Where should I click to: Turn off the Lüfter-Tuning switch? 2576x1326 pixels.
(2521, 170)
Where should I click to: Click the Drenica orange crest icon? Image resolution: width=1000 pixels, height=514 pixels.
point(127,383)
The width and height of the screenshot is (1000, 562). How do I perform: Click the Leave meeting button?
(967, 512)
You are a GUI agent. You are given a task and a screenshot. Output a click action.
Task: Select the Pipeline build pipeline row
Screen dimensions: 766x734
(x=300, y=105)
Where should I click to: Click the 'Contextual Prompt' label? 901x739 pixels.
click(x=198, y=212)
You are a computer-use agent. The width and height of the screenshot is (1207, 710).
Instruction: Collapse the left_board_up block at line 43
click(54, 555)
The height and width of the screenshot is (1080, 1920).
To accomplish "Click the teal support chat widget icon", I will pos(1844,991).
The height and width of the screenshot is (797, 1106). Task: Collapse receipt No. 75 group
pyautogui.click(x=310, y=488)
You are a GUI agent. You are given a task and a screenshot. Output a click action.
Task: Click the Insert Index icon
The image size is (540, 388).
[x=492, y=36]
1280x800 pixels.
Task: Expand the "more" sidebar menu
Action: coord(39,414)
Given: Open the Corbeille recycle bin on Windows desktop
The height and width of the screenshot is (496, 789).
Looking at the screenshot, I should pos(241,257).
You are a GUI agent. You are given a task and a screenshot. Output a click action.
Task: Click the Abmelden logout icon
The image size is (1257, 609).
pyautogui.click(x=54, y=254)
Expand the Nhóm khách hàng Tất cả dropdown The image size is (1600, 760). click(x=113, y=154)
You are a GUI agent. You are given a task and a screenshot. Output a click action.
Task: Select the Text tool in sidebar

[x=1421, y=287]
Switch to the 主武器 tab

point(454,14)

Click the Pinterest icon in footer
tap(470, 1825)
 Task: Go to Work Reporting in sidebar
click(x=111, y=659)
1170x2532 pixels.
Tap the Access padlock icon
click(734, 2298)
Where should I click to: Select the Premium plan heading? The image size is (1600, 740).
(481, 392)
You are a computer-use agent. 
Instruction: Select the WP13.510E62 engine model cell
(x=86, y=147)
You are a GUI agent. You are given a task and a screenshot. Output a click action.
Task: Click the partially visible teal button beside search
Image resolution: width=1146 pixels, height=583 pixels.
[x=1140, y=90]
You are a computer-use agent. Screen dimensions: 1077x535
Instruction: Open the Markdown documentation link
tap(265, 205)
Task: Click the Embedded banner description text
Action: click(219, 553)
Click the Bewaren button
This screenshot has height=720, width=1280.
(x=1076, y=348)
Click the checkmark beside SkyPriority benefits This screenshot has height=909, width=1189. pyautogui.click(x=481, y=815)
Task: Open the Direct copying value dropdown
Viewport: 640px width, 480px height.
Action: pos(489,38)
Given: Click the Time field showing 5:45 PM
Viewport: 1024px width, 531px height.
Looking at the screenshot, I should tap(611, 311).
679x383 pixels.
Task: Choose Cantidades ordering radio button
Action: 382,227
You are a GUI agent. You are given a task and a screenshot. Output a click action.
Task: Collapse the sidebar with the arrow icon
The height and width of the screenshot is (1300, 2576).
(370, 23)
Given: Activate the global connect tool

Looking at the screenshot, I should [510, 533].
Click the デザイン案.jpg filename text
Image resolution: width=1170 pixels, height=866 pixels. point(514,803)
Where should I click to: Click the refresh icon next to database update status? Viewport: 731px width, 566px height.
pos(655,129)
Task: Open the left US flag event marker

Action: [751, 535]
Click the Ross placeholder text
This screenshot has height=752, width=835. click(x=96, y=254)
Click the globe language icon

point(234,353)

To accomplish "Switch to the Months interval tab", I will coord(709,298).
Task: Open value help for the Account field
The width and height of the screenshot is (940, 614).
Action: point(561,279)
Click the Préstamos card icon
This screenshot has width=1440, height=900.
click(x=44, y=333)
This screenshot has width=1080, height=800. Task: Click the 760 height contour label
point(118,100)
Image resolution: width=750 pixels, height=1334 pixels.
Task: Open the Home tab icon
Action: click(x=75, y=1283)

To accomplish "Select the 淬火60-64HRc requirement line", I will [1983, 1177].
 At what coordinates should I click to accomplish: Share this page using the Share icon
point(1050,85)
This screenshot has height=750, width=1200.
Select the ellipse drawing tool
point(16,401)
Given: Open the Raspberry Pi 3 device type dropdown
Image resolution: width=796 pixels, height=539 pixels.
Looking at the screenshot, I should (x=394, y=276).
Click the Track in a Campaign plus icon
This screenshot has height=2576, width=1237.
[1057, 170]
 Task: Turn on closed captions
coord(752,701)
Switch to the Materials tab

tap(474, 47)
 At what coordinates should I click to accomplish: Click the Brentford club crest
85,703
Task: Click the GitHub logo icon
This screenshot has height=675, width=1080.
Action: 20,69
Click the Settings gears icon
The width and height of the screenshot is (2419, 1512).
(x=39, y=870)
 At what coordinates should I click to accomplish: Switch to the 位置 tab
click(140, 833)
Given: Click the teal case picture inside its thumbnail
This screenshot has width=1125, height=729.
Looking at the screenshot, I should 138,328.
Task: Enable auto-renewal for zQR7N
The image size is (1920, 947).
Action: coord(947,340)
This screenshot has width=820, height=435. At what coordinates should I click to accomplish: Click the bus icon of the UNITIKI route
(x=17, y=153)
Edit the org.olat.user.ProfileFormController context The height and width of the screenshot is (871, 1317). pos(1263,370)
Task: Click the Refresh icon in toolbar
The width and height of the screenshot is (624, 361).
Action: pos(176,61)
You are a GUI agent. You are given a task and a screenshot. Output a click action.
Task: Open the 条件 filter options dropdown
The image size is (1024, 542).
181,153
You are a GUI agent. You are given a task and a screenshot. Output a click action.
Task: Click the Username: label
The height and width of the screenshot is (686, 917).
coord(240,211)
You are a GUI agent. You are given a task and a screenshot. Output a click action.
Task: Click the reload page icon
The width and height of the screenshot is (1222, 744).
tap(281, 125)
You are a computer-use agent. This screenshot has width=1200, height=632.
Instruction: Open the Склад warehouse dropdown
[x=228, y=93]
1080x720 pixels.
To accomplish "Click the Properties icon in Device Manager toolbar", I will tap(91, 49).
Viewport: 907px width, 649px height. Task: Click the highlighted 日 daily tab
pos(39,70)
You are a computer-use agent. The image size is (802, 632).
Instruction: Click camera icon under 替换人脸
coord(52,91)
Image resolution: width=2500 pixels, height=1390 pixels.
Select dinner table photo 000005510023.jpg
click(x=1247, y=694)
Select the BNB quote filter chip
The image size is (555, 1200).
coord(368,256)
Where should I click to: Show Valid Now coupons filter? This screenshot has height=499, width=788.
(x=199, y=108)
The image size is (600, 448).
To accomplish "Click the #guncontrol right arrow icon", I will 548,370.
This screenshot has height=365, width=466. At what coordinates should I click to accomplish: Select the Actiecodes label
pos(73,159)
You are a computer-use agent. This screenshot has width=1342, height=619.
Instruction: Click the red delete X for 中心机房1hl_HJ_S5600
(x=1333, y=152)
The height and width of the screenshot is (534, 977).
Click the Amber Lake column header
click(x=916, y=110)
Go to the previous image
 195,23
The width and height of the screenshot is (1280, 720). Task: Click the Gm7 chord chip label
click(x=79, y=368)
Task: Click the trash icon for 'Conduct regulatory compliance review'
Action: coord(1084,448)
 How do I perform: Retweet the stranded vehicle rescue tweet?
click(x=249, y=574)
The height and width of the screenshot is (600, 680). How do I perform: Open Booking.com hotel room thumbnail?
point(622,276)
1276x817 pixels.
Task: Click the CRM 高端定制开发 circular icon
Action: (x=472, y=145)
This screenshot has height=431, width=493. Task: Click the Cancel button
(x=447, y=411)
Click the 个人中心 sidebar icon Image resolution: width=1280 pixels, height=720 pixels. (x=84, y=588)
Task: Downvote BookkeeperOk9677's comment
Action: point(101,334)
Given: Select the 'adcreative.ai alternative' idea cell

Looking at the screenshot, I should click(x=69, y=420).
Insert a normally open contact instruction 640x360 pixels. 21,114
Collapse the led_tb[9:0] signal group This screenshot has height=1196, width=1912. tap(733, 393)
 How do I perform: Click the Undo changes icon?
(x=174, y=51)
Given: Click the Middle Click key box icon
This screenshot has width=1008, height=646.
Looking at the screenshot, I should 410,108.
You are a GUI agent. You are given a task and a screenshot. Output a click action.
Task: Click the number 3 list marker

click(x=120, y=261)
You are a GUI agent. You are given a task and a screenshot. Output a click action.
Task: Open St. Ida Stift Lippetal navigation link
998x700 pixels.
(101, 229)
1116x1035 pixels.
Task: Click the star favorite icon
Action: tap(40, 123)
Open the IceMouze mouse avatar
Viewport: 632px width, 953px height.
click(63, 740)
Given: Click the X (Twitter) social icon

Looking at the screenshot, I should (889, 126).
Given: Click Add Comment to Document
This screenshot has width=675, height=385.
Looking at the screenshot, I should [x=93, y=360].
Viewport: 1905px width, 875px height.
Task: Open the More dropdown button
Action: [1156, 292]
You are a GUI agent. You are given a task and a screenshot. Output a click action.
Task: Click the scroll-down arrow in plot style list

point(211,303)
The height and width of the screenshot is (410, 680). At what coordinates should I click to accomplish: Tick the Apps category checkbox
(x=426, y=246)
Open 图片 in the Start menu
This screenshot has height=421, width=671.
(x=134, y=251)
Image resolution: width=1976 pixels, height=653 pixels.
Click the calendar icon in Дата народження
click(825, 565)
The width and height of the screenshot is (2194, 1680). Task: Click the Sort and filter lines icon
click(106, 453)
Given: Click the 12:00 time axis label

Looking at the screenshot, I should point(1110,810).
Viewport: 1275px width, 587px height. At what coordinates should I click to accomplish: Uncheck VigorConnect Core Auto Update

# # # # #

Give the lines of the listing from the line with "This screenshot has height=750, width=1200." to the line with "click(140, 833)" as a numbered list, leaving out any blank lines.

§ Exercise result
1. This screenshot has height=750, width=1200.
2. Select the ellipse drawing tool
3. point(16,401)
4. Given: Open the Raspberry Pi 3 device type dropdown
5. Image resolution: width=796 pixels, height=539 pixels.
6. Looking at the screenshot, I should (x=394, y=276).
7. Click the Track in a Campaign plus icon
8. This screenshot has height=2576, width=1237.
9. [1057, 170]
10.  Task: Turn on closed captions
11. coord(752,701)
12. Switch to the Materials tab
13. tap(474, 47)
14.  At what coordinates should I click to accomplish: Click the Brentford club crest
15. 85,703
16. Task: Click the GitHub logo icon
17. This screenshot has height=675, width=1080.
18. Action: 20,69
19. Click the Settings gears icon
20. The width and height of the screenshot is (2419, 1512).
21. (x=39, y=870)
22.  At what coordinates should I click to accomplish: Switch to the 位置 tab
23. click(140, 833)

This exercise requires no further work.